### Extracted records
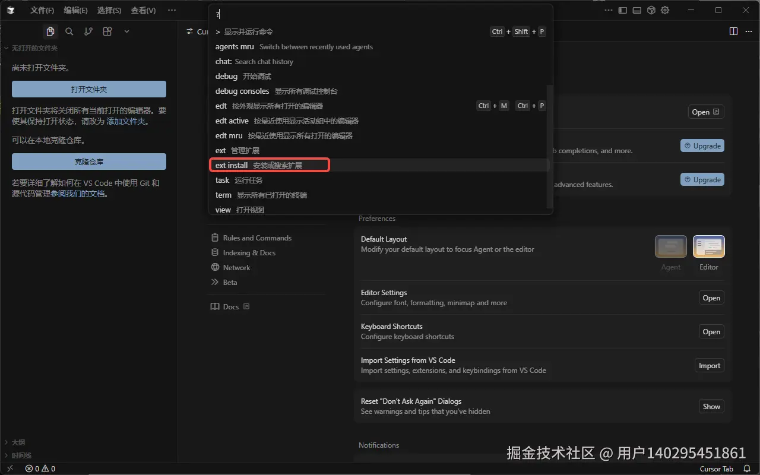The height and width of the screenshot is (475, 760).
Task: Open the 文件(F) menu
Action: pyautogui.click(x=41, y=10)
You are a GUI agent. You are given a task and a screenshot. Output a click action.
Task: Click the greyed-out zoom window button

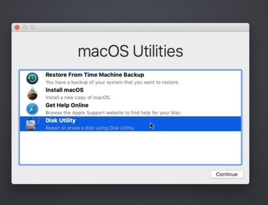[33, 27]
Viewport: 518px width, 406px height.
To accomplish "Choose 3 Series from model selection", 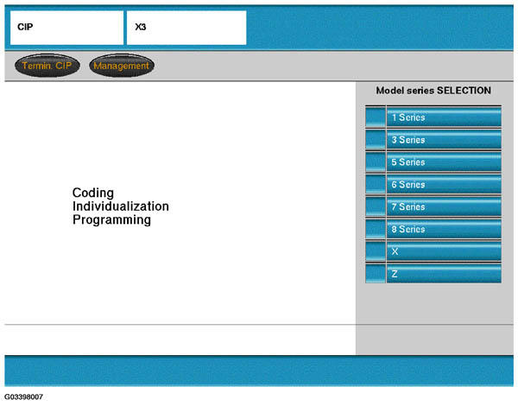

### What you need to do
In the listing above, find the line containing "Task: Click the greyed-out zoom window button" and restate it and every later line verbatim, with the pictures left out.

### Solution to the exercise
Task: Click the greyed-out zoom window button

[33, 27]
Viewport: 518px width, 406px height.
To accomplish "Choose 3 Series from model selection", 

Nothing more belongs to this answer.